◆ SHORT PROBLEM A: Copy out verbatim the part of the records that opens with the line containing "Given: Click the 1/7/2023 7:46 PM timestamp" and runs through the end of the records.

◆ TEXT SECTION:

Why the Yukon’s Indigenous languages are disappearing, and what’s being done to get them back

People fighting on all fronts to ensure Indigenous languages survive after devastating impacts of residential schools


For two hours a day, three days a week, Gus Morberg attends his language class over Zoom.

As a citizen of Teslin Tlingit Council, a First Nation in the Yukon, Morberg, 40, is just learning to speak his ancestral language of Tlingit.

Along with about a dozen other adult students, each week Morberg learns speaking, vocabulary and pronunciation from an instructor at the Yukon Native Language Centre (YNLC).

Indigenous languages
Gus Morberg attending his Zoom Tlingit language class in his kitchen. Photo: Sara Connors/APTN.

While he’s only been in class for six weeks, Morberg has made impressive progress, and can even sing a song and recite the class’s language prayer in Tlingit by heart.

“It feels really good, it feels wonderful to learn my language,” he told APTN News.

“I’m reclaiming my true identity as a Tlingit man, and making myself feel whole as a person.”

A stolen language 

Like most First Nations people in the Yukon, Morberg never learned his language.

Despite his grandmother being a fluent speaker, Morberg said she only passed down a few words and phrases to her own children.

Morberg said his grandmother, a residential school survivor, was a “silent speaker,” meaning trauma and shame prevented her from speaking her language.

“It was taken from us by residential schools and later literally stolen from us,” he said. “It doesn’t feel good.

“Our elders felt shamed speaking the language so they were reluctant to share it with us.”

Morberg said the only time he ever heard his grandmother speak Tlingit fluently was during her final days in palliative care.

“She defaulted back to the language. We had to have translators in the room for her and she was talking to her ancestors, her brothers, her sisters, her mom and dad; it was like they were right in the room with her.”

While the episode was painful to witness, Morberg said it also roused an interest in him to learn what should be his mother tongue.

“Ever since then that planted the seed in me to learn my language, because it’s that there that told me it’s our pathway to the spirit world and to our ancestors.”

Indigenous Languages on the brink of extinction 

Indigenous languages
Dan Tlen is a Yukon Indigenous language linguist and Southern Tutchone instructor at the Yukon Native Language Centre. Photo: Sara Connors/APTN.

There are eight Indigenous languages in the Yukon.

According to the YNLC’s website, seven of these languages, Gwich’in, Hän, Kaska, Northern Tutchone, Southern Tutchone, Tagish, and Upper Tanana “are from the Athapaskan family which spreads from central Alaska through northwestern Canada to Hudson Bay.”

◆ DATASET RECORDS:
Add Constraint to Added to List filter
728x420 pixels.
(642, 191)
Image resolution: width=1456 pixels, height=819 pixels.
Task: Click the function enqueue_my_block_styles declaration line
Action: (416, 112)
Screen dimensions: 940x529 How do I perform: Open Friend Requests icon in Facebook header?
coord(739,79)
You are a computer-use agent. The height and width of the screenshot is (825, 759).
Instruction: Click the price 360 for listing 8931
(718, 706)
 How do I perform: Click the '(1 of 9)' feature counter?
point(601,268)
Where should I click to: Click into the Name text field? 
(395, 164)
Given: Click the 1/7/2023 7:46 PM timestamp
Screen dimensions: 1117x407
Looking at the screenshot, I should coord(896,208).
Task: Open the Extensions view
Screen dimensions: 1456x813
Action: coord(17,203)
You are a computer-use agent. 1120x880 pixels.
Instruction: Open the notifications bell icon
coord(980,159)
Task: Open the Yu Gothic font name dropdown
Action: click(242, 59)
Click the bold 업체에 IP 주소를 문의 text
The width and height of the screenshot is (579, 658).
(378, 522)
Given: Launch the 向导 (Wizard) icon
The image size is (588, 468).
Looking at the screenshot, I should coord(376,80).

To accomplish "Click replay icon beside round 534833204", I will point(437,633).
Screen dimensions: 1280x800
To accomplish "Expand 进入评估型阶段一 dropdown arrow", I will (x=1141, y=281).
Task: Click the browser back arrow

◆ SHORT PROBLEM B: According to the article on Yukon Indigenous languages, which languages belong to the Athapaskan family?

◆ EXERCISE RESPONSE A:
Given: Click the 1/7/2023 7:46 PM timestamp
Screen dimensions: 1117x407
Looking at the screenshot, I should coord(896,208).
Task: Open the Extensions view
Screen dimensions: 1456x813
Action: coord(17,203)
You are a computer-use agent. 1120x880 pixels.
Instruction: Open the notifications bell icon
coord(980,159)
Task: Open the Yu Gothic font name dropdown
Action: click(242, 59)
Click the bold 업체에 IP 주소를 문의 text
The width and height of the screenshot is (579, 658).
(378, 522)
Given: Launch the 向导 (Wizard) icon
The image size is (588, 468).
Looking at the screenshot, I should coord(376,80).

To accomplish "Click replay icon beside round 534833204", I will point(437,633).
Screen dimensions: 1280x800
To accomplish "Expand 进入评估型阶段一 dropdown arrow", I will (x=1141, y=281).
Task: Click the browser back arrow

◆ EXERCISE RESPONSE B: Gwich'in, Hän, Kaska, Northern Tutchone, Southern Tutchone, Tagish, and Upper Tanana.